**Work instructions:**
Without pictures, repeat exactly the lines from the one containing "Click the Market Cap ($) column header" through the end of the entries.

··· Data shown

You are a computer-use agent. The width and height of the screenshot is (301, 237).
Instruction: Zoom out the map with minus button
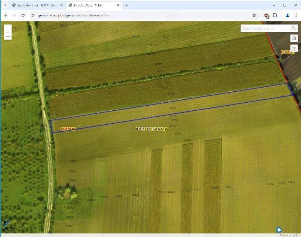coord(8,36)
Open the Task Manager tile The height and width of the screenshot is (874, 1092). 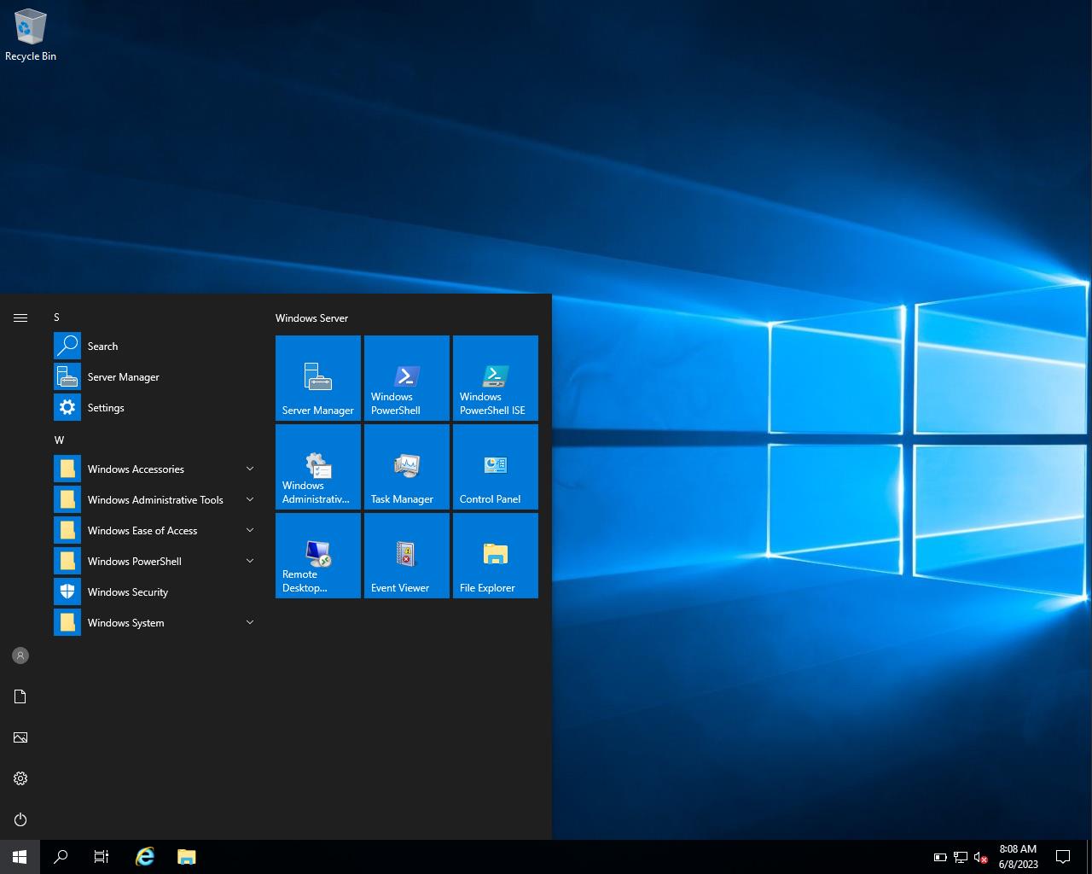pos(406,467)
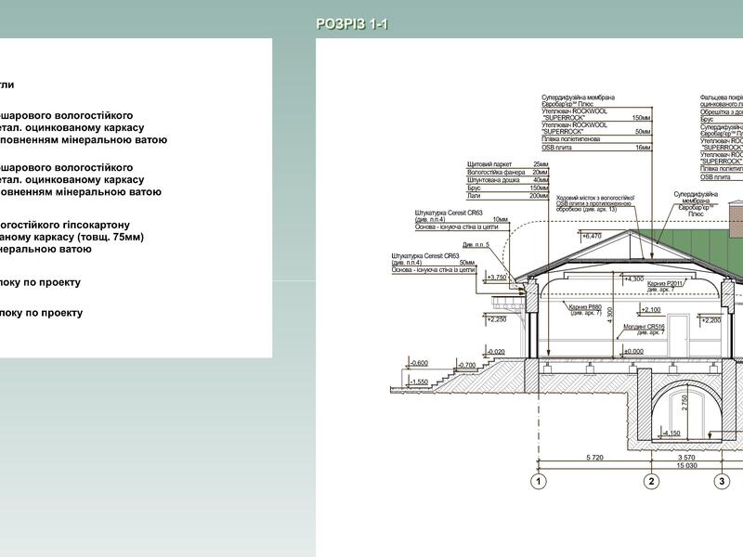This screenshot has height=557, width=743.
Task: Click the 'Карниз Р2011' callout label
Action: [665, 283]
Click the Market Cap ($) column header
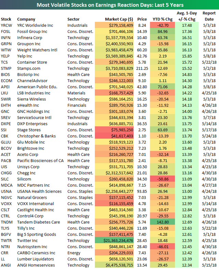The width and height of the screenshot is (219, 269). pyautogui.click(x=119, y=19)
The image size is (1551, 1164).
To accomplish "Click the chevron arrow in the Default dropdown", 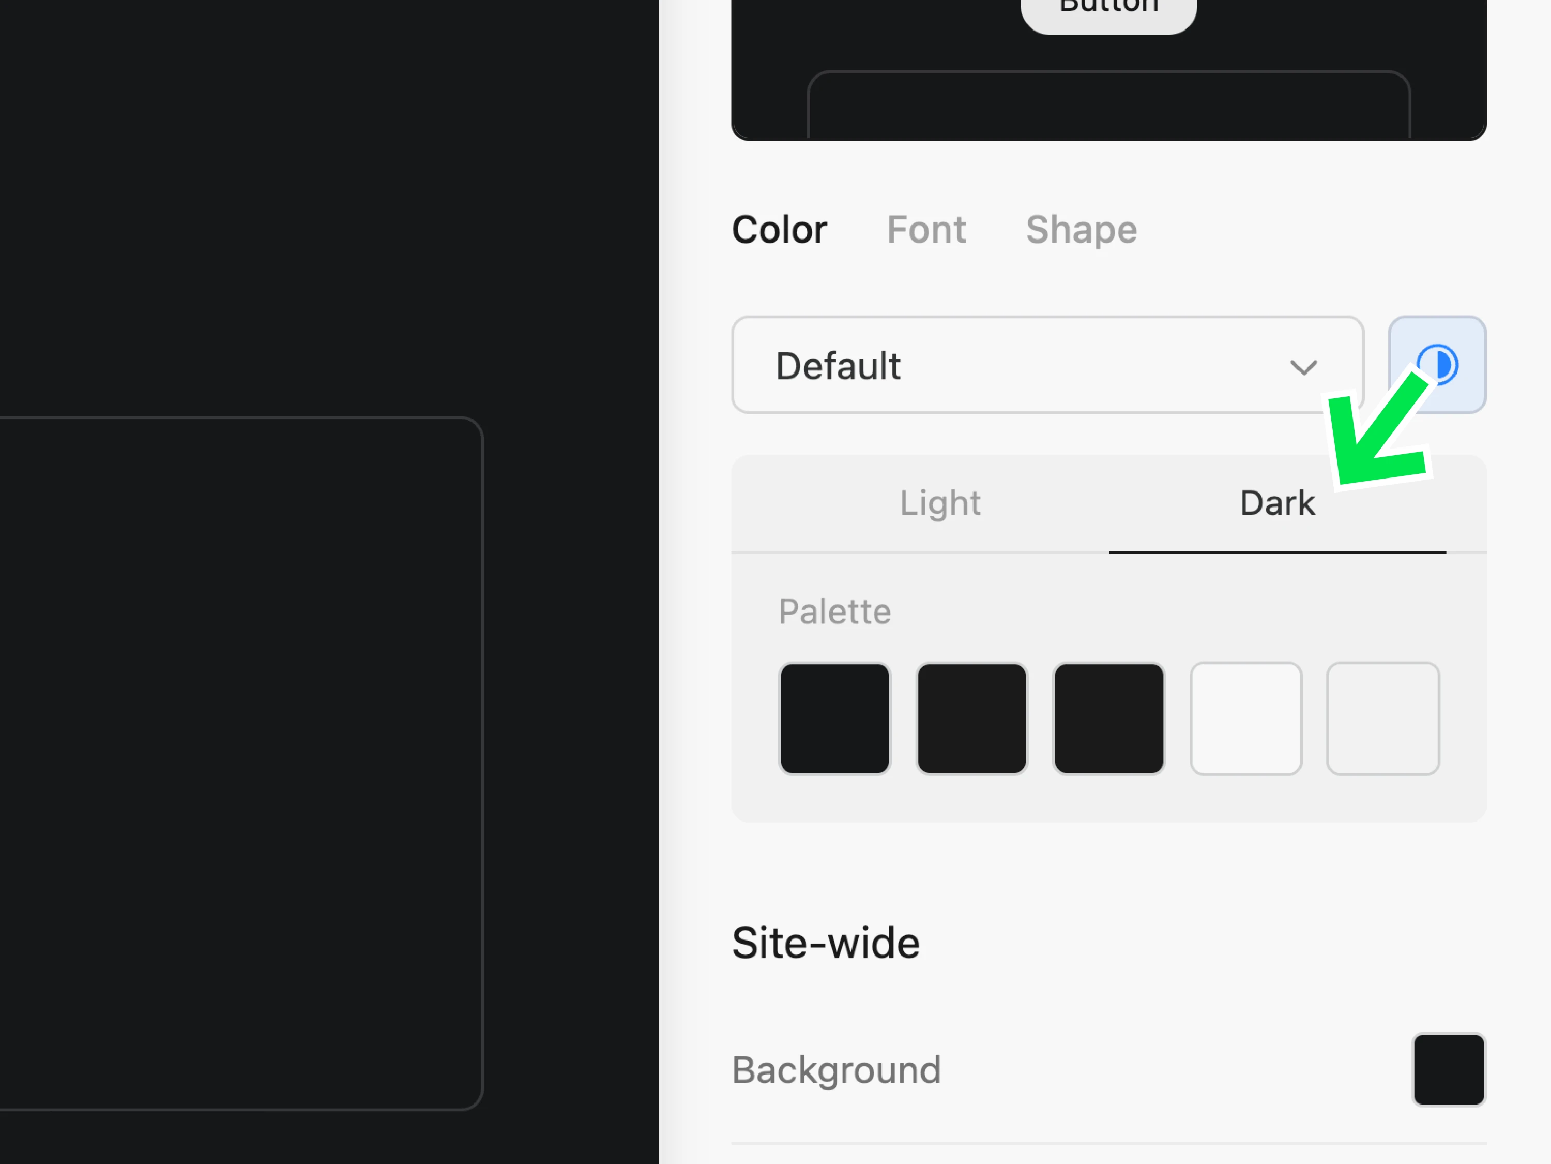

······

**Task answer:**
Click the Market Cap ($) column header
The width and height of the screenshot is (219, 269). pyautogui.click(x=119, y=19)
The image size is (1551, 1164).
To accomplish "Click the chevron arrow in the Default dropdown", 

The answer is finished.